# Are You Ready for Kids?



## Administrator (May 8, 2013)

When a couple commits to each other, many times the next supposedly logical step is to have children. Even if both do want kids, how does one know when they're ready for the challenges of parenthood? We’ve put together a list of questions to ask yourself and your partner that revolve around the highs and lows that go with being parents.

*Do You Want Kids?*

If you’ve dreamt of being a parent since you were a kid, then this is probably a no brainer for you. But some people who say they don’t want kids warm to the idea as they get older or meet someone with whom they want to have children. 
Others still just can’t embrace the idea. There is no right or wrong answer here; whether you want kids or not is totally up to you. But knowing how you really feel will help you decide if you’re ready to pursue the idea – and if not now, when – if ever.

*Does Your Partner Want Kids?*

This is actually a discussion you should have already had, but in case you’ve managed to avoid it until this point, now is a really good time to broach the subject. If you’re both on the same page regarding having children, then you can discuss the timing. If you’re not in agreement regarding to have or not have children, well, you have some things to work out. 

The case of one for and one against the idea might be quite the hurdle to leap. This is why it’s important to have this conversation before a long-term commitment is made. Also, if your partner says he or she does not want children and they’re well into adulthood, take them at their word. Don’t think you can “change their mind” later. Realize that you’re getting involved with someone who has an opposite view to you on a very important issue. 

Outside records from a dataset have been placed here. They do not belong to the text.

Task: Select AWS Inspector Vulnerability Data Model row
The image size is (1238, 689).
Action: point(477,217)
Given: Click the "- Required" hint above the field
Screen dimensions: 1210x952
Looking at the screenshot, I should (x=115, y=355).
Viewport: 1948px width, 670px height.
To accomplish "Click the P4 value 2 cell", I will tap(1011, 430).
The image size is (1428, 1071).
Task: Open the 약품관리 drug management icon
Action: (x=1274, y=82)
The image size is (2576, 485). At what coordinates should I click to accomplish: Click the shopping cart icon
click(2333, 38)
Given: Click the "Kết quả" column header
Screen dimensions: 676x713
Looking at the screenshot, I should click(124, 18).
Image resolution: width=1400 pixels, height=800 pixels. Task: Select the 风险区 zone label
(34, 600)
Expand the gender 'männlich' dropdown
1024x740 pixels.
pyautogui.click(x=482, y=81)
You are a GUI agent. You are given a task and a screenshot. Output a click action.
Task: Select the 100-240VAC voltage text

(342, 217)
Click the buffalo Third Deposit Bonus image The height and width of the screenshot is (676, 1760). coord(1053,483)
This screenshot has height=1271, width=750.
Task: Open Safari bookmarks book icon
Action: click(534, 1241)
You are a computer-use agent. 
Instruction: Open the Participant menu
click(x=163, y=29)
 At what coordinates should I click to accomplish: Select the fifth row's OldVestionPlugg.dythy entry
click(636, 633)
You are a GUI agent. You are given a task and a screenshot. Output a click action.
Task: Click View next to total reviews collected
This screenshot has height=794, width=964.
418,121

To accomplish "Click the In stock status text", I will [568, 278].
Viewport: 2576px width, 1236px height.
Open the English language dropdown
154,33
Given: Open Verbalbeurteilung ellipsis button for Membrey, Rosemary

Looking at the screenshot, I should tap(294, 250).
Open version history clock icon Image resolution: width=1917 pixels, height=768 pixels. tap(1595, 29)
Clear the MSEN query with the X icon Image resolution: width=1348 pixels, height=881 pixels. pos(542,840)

*Can You See Yourself as a Parent?*

This doesn’t necessarily dictate whether or not you’re ready, but it can determine if you’re open to the idea of having kids. Most people who have kids have envisioned themselves as a mother or father before the blessed event. Others couldn’t imagine it until it happened. Then there are those who never really gave it any thought. 

If you’re in the first or third category, then whenever it happens you’ll most likely welcome it. If you’re in the second camp, this doesn’t mean you won’t make a good parent, you’re just not sure. No worries – most parents are winging it anyway, so you’ll be in good company.

*Does the Idea of Becoming a Parent Excite You or Fill You with Dread?*

You’ve probably noticed a theme by now. Knowing if you’re ready to have kids is largely based on how you feel about the idea of becoming a parent. This isn’t a time to romanticize being a mother or a father. Yes, there will be plenty of wonderful times, but there will be a lot of trying, frustrating and downright disappointing times as well. 

You need to really think about whether you’re ready for all of that or not. That said, if the thought of bringing a new life into the world excites you – if the idea of no sleep, feedings every two hours and a mountain of dirty diapers and laundry isn’t a deterrent – then you’ll be ready when it happens. If the thought frightens you out of your skull, then perhaps it’s best to wait awhile. You’ll also want to run these questions by your significant other too, just to be sure you’re both on the same page; it not, maybe you can find a way to common ground.

*Do You Like Kids?*

“Shouldn’t this have been the first question?,” you might be wondering. Nope – and here’s why. There are plenty of parents out there that didn’t like kids … before they had kids. There’s a huge difference between not liking other people’s kids and liking your own. Sure, there are those who vehemently dislike children. But for the average person who hasn’t had a lot of interaction with kids since they were kids themselves, it’s something to consider. However, it would be unwise to base a life decision on it.

Having kids is one of the most important decisions a person or couple can make. Once the child is here, it’s a bit too late to wonder if you’re ready for the responsibility. So, take some time and really think about if this is the time for you and your partner to bring one or more children into the relationship.

~ Glen Community Support


----------



## jb02157 (Apr 16, 2014)

For men you have to be prepared for the following:

1) Your wife will want to quit her job and just raise the kids. This is not only a bad idea financially and propbably not even doable for most people, but it's a marriage killer. Under NO CIRCUMSTANCES can you allow your wife to quit. 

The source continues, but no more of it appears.